Na dinâmica ao vivo, Edilson afirmou: “Um cara desse, analfabeto, vai ganhar BBB? Vai ganhar que p*a de BBB?”. A declaração gerou forte repercussão fora da casa e motivou o posicionamento público de Dominique, que criticou o uso do termo de forma depreciativa e propôs uma reflexão sobre alfabetização tardia, preconceito e empatia.
“Reforça estereótipos”, diz Dominique
Em vídeo publicado nas redes, Dominique explicou que a fala a atingiu diretamente por sua trajetória profissional e pessoal.
“Desde os 13 anos eu trabalho com alfabetização de jovens e adultos. Me chama muita atenção ver alguém se referir a outra pessoa como analfabeta de uma maneira tão depreciativa, reforçando estereótipos”, afirmou.
Ela revelou ainda que Leandro enfrentou dificuldades educacionais desde a infância e passou por um processo de alfabetização tardia. Segundo Dominique, o brother convive com dislexia e discalculia, condições que impactaram sua trajetória escolar.
“Quando eu conheci o Leandro, ele não conseguia concluir o ensino médio por conta de uma base educacional fragilizada. A gente trabalhou muito para que ele pudesse finalizar os estudos”, relatou.

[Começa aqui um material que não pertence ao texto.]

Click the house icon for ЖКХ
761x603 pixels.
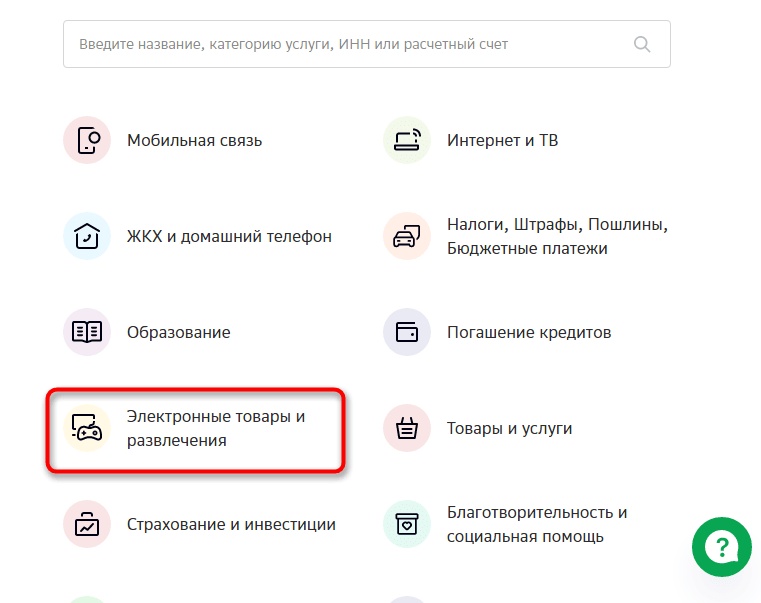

Universidade pública e superação
Dominique também destacou que Leandro Boneco conseguiu ingressar em uma universidade pública, onde cursou música, realizando um sonho antigo.
“Ele queria muito fazer faculdade. Passou pelos desafios, enfrentou dificuldades, mas concluiu. Isso mostra que ninguém pode ser reduzido a uma palavra usada como ofensa”, disse.
Convite à reflexão, não ao cancelamento
Ao longo do desabafo, a educadora ressaltou que sua manifestação não tem como objetivo estimular ataques ou cancelamentos, mas promover reflexão.
“Não é sobre discurso de ódio. É um convite para pensar sobre falas que são problemáticas e que não podem ser normalizadas”, pontuou.
Ela ainda chamou atenção para a desigualdade no acesso à educação no Brasil e questionou o preconceito embutido na declaração feita durante o reality.
“Quem foi que disse que uma pessoa analfabeta não pode ganhar o BBB? Num país tão desigual como o nosso, qualquer pessoa pode ganhar, inclusive alguém que passou por alfabetização tardia. O que a gente precisa é de mais empatia”, concluiu.